• _REQUIRED WORK_
Your answer should consist of the lines holding "Sort", copied from the material below.

• _RECORDED DATA_

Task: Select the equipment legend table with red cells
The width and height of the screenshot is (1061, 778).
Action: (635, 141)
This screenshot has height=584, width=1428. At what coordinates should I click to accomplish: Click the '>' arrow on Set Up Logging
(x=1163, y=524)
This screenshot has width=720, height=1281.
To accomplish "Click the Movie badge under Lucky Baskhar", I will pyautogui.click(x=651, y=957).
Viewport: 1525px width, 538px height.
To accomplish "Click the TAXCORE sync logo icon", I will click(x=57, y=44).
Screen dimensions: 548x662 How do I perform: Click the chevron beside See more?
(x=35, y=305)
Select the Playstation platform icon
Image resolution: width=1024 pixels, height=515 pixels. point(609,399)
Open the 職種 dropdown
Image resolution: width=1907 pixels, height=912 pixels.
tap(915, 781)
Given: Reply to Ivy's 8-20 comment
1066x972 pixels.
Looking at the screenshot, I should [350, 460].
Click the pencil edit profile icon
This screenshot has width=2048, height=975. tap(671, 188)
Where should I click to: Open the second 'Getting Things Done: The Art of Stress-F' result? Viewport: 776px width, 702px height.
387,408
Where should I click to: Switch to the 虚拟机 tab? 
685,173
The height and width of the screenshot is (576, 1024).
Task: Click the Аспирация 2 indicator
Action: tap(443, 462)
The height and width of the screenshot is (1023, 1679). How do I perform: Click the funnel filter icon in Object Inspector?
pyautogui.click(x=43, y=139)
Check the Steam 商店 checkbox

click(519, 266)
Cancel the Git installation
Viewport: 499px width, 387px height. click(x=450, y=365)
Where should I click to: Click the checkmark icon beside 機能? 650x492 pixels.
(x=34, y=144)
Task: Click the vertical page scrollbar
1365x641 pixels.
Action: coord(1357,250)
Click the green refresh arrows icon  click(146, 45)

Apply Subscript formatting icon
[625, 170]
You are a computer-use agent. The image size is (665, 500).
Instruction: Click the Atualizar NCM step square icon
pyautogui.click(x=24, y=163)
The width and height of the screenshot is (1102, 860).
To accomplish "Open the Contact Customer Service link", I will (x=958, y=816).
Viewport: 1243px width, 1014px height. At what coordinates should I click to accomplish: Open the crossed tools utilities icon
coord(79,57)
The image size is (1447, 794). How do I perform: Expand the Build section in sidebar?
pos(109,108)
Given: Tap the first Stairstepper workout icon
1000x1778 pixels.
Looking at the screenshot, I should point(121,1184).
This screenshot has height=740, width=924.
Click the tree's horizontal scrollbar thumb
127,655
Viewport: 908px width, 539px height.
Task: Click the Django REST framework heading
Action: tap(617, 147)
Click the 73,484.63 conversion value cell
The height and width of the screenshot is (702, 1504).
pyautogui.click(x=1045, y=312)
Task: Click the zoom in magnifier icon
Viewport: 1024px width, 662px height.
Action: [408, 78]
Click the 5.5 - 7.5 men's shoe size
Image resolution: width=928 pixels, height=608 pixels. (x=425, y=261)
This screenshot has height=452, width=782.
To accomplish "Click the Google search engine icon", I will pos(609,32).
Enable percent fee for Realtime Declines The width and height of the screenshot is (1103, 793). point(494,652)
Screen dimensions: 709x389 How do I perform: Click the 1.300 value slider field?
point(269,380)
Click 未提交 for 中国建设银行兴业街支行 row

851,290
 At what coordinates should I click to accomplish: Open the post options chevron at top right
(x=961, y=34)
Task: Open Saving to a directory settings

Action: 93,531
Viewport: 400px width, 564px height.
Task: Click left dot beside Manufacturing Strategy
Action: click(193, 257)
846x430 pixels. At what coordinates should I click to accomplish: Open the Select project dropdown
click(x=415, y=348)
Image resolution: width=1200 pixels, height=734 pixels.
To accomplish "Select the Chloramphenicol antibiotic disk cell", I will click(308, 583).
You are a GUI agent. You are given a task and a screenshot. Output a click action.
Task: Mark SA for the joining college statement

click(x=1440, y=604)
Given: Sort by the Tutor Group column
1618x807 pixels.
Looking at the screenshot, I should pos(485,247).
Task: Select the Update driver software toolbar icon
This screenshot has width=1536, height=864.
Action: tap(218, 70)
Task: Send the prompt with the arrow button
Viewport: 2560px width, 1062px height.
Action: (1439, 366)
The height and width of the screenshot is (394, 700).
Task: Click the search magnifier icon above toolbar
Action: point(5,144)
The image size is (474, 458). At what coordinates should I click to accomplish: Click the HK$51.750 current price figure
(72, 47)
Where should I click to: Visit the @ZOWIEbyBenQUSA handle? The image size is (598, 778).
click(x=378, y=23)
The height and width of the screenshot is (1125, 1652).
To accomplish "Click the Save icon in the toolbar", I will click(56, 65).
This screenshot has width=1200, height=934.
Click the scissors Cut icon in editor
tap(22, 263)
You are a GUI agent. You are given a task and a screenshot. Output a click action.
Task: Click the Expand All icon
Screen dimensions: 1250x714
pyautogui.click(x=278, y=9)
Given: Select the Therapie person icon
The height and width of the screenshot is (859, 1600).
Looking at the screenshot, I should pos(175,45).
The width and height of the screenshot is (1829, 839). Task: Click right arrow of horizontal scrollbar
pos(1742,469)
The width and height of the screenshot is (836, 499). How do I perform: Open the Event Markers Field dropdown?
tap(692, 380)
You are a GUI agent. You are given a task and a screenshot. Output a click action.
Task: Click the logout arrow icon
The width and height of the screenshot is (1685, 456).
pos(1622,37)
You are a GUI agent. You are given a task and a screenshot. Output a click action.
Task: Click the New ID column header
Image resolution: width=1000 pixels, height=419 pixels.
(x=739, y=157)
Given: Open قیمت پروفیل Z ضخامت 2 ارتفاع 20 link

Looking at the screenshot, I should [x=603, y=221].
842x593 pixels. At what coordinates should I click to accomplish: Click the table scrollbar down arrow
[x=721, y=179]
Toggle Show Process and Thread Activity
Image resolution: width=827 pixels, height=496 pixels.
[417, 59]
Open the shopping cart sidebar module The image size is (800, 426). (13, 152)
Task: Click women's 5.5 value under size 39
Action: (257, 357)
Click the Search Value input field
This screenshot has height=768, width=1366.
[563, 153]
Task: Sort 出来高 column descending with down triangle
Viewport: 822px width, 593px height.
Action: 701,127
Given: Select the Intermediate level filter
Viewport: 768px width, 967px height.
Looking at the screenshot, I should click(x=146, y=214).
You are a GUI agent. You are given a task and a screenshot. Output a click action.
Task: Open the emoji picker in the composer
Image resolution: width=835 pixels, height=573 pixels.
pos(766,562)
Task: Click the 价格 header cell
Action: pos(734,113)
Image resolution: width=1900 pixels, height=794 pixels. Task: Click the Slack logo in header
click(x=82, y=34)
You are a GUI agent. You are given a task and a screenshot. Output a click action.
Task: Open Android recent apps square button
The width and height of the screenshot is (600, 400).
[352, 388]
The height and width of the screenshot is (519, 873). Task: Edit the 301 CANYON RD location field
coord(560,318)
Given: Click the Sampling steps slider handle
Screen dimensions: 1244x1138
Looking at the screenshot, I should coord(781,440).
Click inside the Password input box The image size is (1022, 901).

• _EXERCISE ANSWER_
Given: Sort by the Tutor Group column
Task: Sort 出来高 column descending with down triangle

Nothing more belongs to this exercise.